AIM »
Retype the following entries verbatim, keeping every line as it appears.

(Text and item location entries)
** begin **
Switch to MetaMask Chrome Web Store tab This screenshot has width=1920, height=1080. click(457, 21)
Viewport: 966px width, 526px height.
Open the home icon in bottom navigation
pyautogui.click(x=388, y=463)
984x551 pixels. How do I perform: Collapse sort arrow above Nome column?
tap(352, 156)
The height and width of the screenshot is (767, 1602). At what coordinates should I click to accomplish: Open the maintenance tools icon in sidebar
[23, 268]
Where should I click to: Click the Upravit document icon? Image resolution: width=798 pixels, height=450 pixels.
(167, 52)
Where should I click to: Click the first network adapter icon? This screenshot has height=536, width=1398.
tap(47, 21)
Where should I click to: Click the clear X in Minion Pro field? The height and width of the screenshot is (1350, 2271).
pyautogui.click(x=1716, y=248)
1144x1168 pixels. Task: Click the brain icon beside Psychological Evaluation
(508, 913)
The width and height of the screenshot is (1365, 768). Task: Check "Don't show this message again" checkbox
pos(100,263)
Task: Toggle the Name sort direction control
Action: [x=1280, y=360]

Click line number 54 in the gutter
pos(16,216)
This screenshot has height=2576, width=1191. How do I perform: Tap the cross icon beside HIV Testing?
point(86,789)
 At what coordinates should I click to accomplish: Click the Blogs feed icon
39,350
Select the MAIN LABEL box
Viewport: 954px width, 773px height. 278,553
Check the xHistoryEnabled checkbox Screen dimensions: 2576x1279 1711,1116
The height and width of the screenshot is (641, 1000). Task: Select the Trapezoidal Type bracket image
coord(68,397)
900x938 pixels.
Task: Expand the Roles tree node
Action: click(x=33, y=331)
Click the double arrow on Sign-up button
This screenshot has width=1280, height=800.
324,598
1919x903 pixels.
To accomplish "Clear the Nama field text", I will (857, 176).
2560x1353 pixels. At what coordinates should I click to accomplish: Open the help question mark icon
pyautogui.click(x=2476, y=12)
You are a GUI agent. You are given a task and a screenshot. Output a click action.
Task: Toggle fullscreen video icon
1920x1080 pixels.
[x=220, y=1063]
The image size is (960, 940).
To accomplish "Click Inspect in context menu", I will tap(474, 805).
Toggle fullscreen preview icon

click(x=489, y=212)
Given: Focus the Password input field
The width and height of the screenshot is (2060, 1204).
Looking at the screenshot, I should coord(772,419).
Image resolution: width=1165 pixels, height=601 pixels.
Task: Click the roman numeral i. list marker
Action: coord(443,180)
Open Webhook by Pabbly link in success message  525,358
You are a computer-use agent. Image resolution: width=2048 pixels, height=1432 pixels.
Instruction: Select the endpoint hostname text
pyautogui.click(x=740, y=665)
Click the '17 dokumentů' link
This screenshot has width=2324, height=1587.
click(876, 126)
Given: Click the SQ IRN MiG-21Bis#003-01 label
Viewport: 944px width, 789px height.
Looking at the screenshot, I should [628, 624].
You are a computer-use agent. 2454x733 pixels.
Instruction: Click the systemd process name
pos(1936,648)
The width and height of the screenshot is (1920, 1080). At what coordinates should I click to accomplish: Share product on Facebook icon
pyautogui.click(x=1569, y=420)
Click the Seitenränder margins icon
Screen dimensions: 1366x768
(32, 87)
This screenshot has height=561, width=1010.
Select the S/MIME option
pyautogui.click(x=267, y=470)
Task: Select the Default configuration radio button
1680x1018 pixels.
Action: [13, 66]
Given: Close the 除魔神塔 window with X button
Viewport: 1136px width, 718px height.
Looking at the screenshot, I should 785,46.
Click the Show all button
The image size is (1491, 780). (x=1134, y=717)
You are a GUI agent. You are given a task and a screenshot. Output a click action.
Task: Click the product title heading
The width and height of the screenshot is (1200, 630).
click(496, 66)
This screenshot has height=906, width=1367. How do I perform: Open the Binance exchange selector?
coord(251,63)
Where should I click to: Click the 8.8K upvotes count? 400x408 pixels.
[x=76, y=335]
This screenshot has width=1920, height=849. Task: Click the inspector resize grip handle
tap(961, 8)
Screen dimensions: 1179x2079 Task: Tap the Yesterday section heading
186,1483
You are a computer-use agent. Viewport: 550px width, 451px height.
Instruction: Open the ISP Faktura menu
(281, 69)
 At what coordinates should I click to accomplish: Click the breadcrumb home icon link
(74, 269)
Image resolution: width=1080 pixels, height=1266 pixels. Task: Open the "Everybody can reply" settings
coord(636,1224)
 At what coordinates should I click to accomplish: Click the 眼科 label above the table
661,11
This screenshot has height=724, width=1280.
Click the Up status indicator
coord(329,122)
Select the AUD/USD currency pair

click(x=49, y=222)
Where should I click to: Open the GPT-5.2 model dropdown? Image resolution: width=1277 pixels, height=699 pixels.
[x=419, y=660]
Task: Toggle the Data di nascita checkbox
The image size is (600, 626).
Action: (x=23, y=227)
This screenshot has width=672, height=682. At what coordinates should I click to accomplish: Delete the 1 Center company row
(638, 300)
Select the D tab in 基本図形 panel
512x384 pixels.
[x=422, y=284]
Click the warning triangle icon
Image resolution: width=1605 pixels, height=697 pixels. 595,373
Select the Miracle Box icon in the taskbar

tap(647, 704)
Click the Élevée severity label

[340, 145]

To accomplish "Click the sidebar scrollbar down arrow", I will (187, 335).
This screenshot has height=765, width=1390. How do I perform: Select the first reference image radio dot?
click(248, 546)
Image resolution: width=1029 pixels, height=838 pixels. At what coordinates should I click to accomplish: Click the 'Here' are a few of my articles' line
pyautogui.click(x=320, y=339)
** end **
WRITTEN RESPONSE »
Switch to MetaMask Chrome Web Store tab This screenshot has width=1920, height=1080. click(457, 21)
Viewport: 966px width, 526px height.
Open the home icon in bottom navigation
pyautogui.click(x=388, y=463)
984x551 pixels. How do I perform: Collapse sort arrow above Nome column?
tap(352, 156)
The height and width of the screenshot is (767, 1602). At what coordinates should I click to accomplish: Open the maintenance tools icon in sidebar
[23, 268]
Where should I click to: Click the Upravit document icon? Image resolution: width=798 pixels, height=450 pixels.
(167, 52)
Where should I click to: Click the first network adapter icon? This screenshot has height=536, width=1398.
tap(47, 21)
Where should I click to: Click the clear X in Minion Pro field? The height and width of the screenshot is (1350, 2271).
pyautogui.click(x=1716, y=248)
1144x1168 pixels. Task: Click the brain icon beside Psychological Evaluation
(508, 913)
The width and height of the screenshot is (1365, 768). Task: Check "Don't show this message again" checkbox
pos(100,263)
Task: Toggle the Name sort direction control
Action: [x=1280, y=360]

Click line number 54 in the gutter
pos(16,216)
This screenshot has height=2576, width=1191. How do I perform: Tap the cross icon beside HIV Testing?
point(86,789)
 At what coordinates should I click to accomplish: Click the Blogs feed icon
39,350
Select the MAIN LABEL box
Viewport: 954px width, 773px height. 278,553
Check the xHistoryEnabled checkbox Screen dimensions: 2576x1279 1711,1116
The height and width of the screenshot is (641, 1000). Task: Select the Trapezoidal Type bracket image
coord(68,397)
900x938 pixels.
Task: Expand the Roles tree node
Action: click(x=33, y=331)
Click the double arrow on Sign-up button
This screenshot has width=1280, height=800.
324,598
1919x903 pixels.
To accomplish "Clear the Nama field text", I will (857, 176).
2560x1353 pixels. At what coordinates should I click to accomplish: Open the help question mark icon
pyautogui.click(x=2476, y=12)
You are a GUI agent. You are given a task and a screenshot. Output a click action.
Task: Toggle fullscreen video icon
1920x1080 pixels.
[x=220, y=1063]
The image size is (960, 940).
To accomplish "Click Inspect in context menu", I will tap(474, 805).
Toggle fullscreen preview icon

click(x=489, y=212)
Given: Focus the Password input field
The width and height of the screenshot is (2060, 1204).
Looking at the screenshot, I should coord(772,419).
Image resolution: width=1165 pixels, height=601 pixels.
Task: Click the roman numeral i. list marker
Action: coord(443,180)
Open Webhook by Pabbly link in success message  525,358
You are a computer-use agent. Image resolution: width=2048 pixels, height=1432 pixels.
Instruction: Select the endpoint hostname text
pyautogui.click(x=740, y=665)
Click the '17 dokumentů' link
This screenshot has width=2324, height=1587.
click(876, 126)
Given: Click the SQ IRN MiG-21Bis#003-01 label
Viewport: 944px width, 789px height.
Looking at the screenshot, I should [628, 624].
You are a computer-use agent. 2454x733 pixels.
Instruction: Click the systemd process name
pos(1936,648)
The width and height of the screenshot is (1920, 1080). At what coordinates should I click to accomplish: Share product on Facebook icon
pyautogui.click(x=1569, y=420)
Click the Seitenränder margins icon
Screen dimensions: 1366x768
(32, 87)
This screenshot has height=561, width=1010.
Select the S/MIME option
pyautogui.click(x=267, y=470)
Task: Select the Default configuration radio button
1680x1018 pixels.
Action: [13, 66]
Given: Close the 除魔神塔 window with X button
Viewport: 1136px width, 718px height.
Looking at the screenshot, I should 785,46.
Click the Show all button
The image size is (1491, 780). (x=1134, y=717)
You are a GUI agent. You are given a task and a screenshot. Output a click action.
Task: Click the product title heading
The width and height of the screenshot is (1200, 630).
click(496, 66)
This screenshot has height=906, width=1367. How do I perform: Open the Binance exchange selector?
coord(251,63)
Where should I click to: Click the 8.8K upvotes count? 400x408 pixels.
[x=76, y=335]
This screenshot has width=1920, height=849. Task: Click the inspector resize grip handle
tap(961, 8)
Screen dimensions: 1179x2079 Task: Tap the Yesterday section heading
186,1483
You are a computer-use agent. Viewport: 550px width, 451px height.
Instruction: Open the ISP Faktura menu
(281, 69)
 At what coordinates should I click to accomplish: Click the breadcrumb home icon link
(74, 269)
Image resolution: width=1080 pixels, height=1266 pixels. Task: Open the "Everybody can reply" settings
coord(636,1224)
 At what coordinates should I click to accomplish: Click the 眼科 label above the table
661,11
This screenshot has height=724, width=1280.
Click the Up status indicator
coord(329,122)
Select the AUD/USD currency pair

click(x=49, y=222)
Where should I click to: Open the GPT-5.2 model dropdown? Image resolution: width=1277 pixels, height=699 pixels.
[x=419, y=660]
Task: Toggle the Data di nascita checkbox
The image size is (600, 626).
Action: (x=23, y=227)
This screenshot has width=672, height=682. At what coordinates should I click to accomplish: Delete the 1 Center company row
(638, 300)
Select the D tab in 基本図形 panel
512x384 pixels.
[x=422, y=284]
Click the warning triangle icon
Image resolution: width=1605 pixels, height=697 pixels. 595,373
Select the Miracle Box icon in the taskbar

tap(647, 704)
Click the Élevée severity label

[340, 145]

To accomplish "Click the sidebar scrollbar down arrow", I will (187, 335).
This screenshot has height=765, width=1390. How do I perform: Select the first reference image radio dot?
click(248, 546)
Image resolution: width=1029 pixels, height=838 pixels. At what coordinates should I click to accomplish: Click the 'Here' are a few of my articles' line
pyautogui.click(x=320, y=339)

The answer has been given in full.